AIM OF THE EXERCISE »
Return every line in the entries below that contains the string "accomplish", matching case exactly.

MATERIALS PROVIDED »
⟨

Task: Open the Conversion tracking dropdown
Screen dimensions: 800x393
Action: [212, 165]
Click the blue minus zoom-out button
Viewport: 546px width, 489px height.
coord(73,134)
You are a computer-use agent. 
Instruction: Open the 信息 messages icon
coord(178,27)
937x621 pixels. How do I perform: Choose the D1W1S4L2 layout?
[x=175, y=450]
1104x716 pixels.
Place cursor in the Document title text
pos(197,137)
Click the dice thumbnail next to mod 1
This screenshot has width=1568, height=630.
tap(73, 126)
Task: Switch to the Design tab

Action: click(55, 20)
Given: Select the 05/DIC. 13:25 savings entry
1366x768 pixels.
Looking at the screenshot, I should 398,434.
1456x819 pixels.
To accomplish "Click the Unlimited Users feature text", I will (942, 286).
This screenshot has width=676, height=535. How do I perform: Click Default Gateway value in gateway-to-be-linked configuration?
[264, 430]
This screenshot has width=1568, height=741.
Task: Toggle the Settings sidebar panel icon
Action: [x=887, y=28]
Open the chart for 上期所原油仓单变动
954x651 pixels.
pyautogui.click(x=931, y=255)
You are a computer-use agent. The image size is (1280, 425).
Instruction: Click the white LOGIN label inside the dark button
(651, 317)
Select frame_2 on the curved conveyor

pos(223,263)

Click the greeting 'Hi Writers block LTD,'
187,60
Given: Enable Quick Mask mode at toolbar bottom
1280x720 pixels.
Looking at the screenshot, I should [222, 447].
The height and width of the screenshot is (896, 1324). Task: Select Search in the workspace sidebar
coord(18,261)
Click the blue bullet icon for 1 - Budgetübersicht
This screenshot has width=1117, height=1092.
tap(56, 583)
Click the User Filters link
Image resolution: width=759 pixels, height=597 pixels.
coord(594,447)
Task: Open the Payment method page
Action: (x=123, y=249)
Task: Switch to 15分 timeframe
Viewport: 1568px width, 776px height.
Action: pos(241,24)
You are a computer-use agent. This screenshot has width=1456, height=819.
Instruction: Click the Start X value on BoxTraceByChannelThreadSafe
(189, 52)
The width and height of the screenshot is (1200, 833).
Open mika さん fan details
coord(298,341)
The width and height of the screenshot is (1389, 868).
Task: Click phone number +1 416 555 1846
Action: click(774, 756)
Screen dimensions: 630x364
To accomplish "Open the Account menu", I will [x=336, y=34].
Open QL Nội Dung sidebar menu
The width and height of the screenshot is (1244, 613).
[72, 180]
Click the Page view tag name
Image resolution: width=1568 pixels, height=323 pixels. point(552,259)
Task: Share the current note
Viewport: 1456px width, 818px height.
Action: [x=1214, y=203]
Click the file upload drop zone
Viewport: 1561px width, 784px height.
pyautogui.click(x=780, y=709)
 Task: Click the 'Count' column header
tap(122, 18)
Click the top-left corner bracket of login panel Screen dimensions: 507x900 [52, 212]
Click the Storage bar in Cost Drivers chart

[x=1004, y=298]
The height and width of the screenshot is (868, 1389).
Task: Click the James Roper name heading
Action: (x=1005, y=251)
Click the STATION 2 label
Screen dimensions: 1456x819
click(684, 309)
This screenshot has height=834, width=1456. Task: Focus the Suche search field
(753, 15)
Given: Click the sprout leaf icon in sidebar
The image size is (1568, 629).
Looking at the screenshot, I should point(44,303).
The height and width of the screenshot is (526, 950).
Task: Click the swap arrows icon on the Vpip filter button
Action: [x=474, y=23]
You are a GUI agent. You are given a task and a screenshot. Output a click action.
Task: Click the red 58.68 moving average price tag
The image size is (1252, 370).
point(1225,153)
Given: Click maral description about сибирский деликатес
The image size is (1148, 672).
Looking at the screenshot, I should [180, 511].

⟩

THE RESULT »
To accomplish "Click the Unlimited Users feature text", I will (942, 286).
To accomplish "Open the Account menu", I will [x=336, y=34].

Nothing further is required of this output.